• **TEXTO SELECIONADO**
Acho que, quem tem mandato, tem responsabilidade e tem obrigação de prestar contas à população. Já fui investigado inúmeras vezes na minha vida pública e acho normal, entendo que tem que ser assim. São mais de 30 anos de atividade política e jamais tive uma condenação pelo que quer que seja. Veja os últimos casos, de pouco tempo atrás: dois inquéritos que alimentaram a mídia a todo custo – o 1198 e o 1257. Esclarecidos os fatos, foram arquivados pela justiça, por falta de provas. Mas na hora em que isso acontece, vocês sabem, não há reparação equivalente aos ataques sofridos na imprensa e nas redes sociais. Acaba tudo por isso mesmo. Infelizmente...

Onde estariam as inconsistências desse caso, então?

Tem uma verdadeira coleção de equívocos, que vamos esclarecer, um a um, no curso do processo. Não posso tratar deles, ainda, aqui, porque o processo, como vocês sabem, corre sob sigilo de justiça. Mas, como já disse, vamos provar que não houve nenhuma vantagem indevida e nem tampouco qualquer ilícito.

O caso está aí, na imprensa, Governador? Que sigilo?

• **MATERIAL FORNECIDO**
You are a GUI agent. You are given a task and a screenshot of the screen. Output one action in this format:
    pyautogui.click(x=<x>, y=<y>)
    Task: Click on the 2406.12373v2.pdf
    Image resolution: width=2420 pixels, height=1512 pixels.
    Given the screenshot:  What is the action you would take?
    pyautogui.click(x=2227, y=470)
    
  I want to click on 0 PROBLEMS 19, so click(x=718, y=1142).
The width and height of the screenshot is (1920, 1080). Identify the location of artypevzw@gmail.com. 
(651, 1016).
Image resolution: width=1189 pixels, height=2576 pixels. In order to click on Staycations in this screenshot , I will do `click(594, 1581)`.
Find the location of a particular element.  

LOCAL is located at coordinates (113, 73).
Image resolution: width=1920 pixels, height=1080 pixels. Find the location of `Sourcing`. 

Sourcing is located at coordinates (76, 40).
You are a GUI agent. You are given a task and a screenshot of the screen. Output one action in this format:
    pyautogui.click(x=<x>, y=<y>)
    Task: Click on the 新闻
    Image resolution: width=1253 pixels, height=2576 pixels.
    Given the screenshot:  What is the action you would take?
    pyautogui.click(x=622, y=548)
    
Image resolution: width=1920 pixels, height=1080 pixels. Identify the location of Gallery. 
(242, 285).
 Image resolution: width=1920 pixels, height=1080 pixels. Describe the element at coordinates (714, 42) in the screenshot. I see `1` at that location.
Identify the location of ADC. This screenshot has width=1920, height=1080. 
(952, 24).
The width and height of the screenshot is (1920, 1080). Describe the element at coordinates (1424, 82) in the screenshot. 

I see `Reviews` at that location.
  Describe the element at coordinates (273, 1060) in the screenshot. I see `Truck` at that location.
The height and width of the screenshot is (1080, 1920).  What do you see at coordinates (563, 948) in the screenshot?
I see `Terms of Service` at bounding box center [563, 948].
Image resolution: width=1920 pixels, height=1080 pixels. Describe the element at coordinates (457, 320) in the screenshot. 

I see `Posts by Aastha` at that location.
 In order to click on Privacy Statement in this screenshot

• **TAREFA A REALIZAR**
Reescreva de forma mais breve o parágrafo do texto selecionado que começa com "Acho que, quem tem mandato" e mantenha seus fatos principais.

• **SOLUÇÃO DA TAREFA**
Quem tem mandato deve prestar contas à população. Já fui investigado muitas vezes e acho isso normal. Em mais de 30 anos de atividade política, nunca fui condenado. Os inquéritos mais recentes, o 1198 e o 1257, foram muito explorados pela mídia e acabaram arquivados pela justiça por falta de provas. Ainda assim, não há reparação equivalente aos ataques sofridos na imprensa e nas redes sociais.